The Katrina-Iraq link

Donald Rumsfeld insisted that the war didn't hamper relief and rescue efforts back home. A new report says he was wrong.

Published October 4, 2005 12:47PM (EDT)

Remember how the Bush administration insisted up and down that having all those troops deployed in Iraq didn't make it one bit harder for the military to respond to Katrina? We know this will come as a shock to you, but it turns out that it may not have been true.

As the Independent reported yesterday, a confidential Pentagon report says that a "major factor in the delayed response to the hurricane aftermath was that the bulk of the Louisiana and Mississippi National Guard was deployed in Iraq."

That conclusion -- made in a report commissioned by Secretary of Defense Donald Rumsfeld -- runs completely contrary to the assertions Rumsfeld made in the immediate aftermath of Katrina. The suggestion that the war in Iraq was making the Katrina response more difficult is "just flat wrong," Rumsfeld said at a press conference on Sept. 6. "Anyone who's saying that doesn't understand the situation."

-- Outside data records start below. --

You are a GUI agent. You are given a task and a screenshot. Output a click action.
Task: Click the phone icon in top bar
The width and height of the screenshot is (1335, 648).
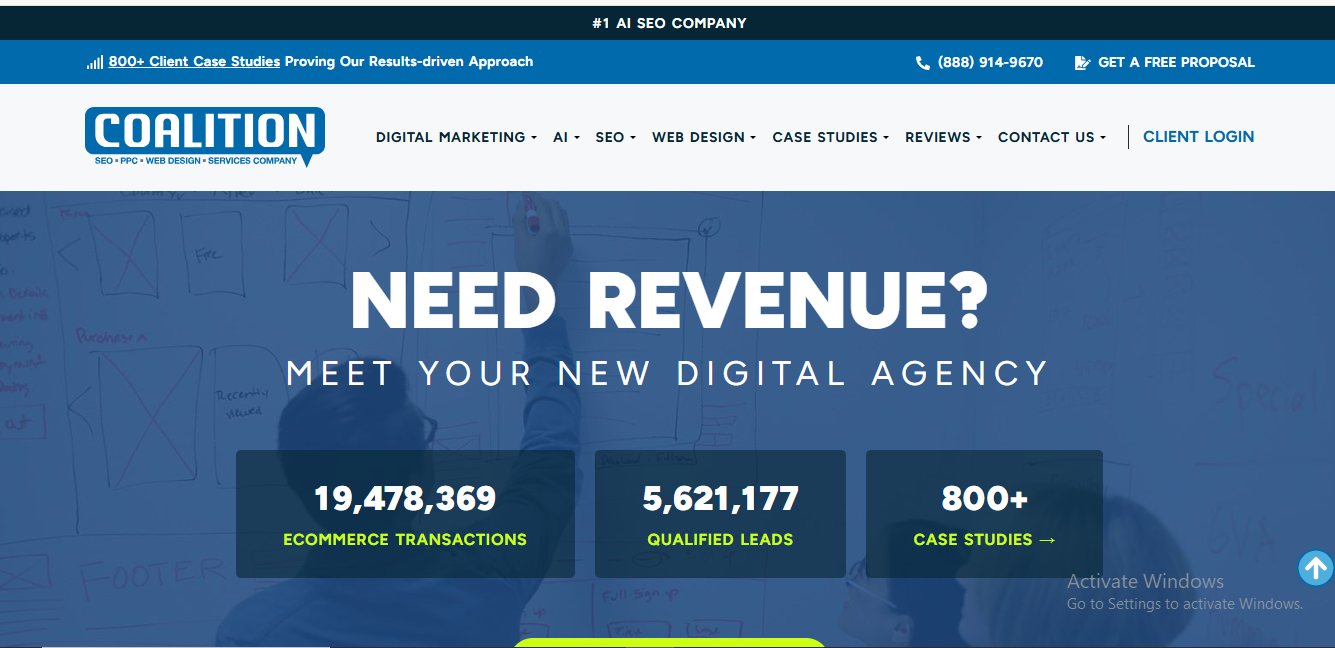[x=922, y=62]
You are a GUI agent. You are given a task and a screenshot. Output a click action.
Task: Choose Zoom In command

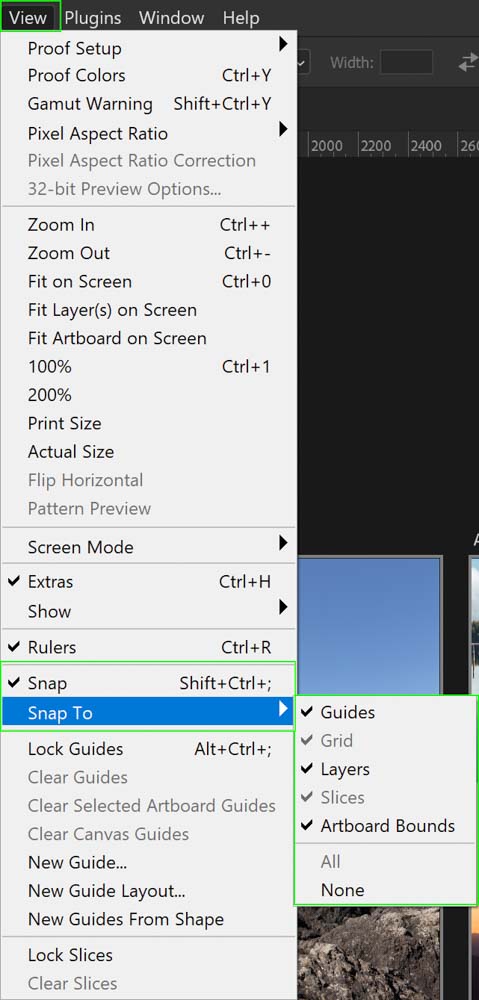[148, 224]
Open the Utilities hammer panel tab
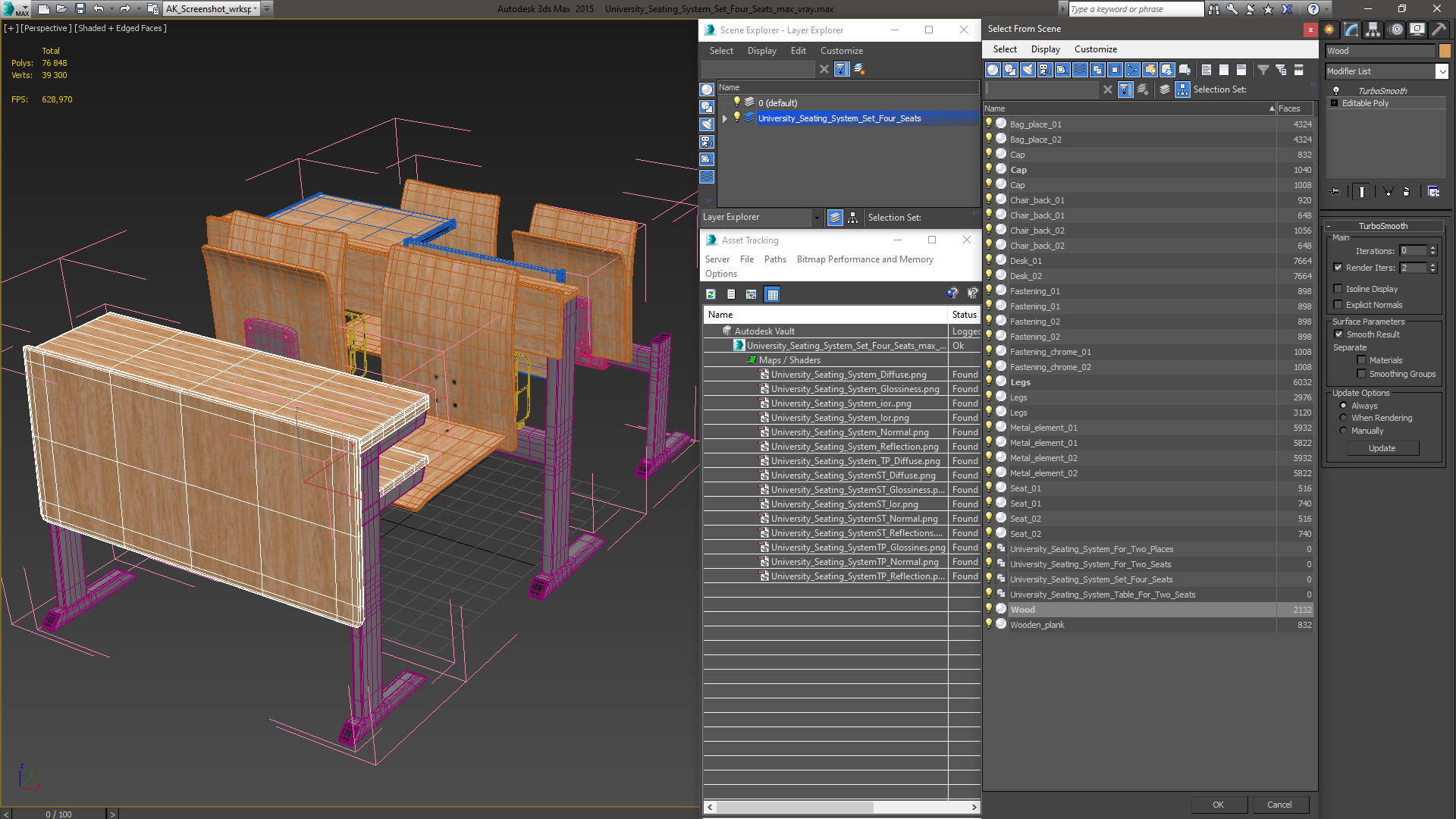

One might ask who does and doesn't "understand the situation" now. And while one is asking that, one might also ponder this: The report, written at Rumsfeld's request by Stephen Henthorne, a former professor of the Army's War College and an advisor to the Pentagon, says that Katrina gave the U.S. military its first real chance to test its "we can fight a war on two fronts at once" plan since World War II. "The results," Henthorne writes, "have been disastrous."

By Tim Grieve

Tim Grieve is a senior writer and the author of Salon's War Room blog.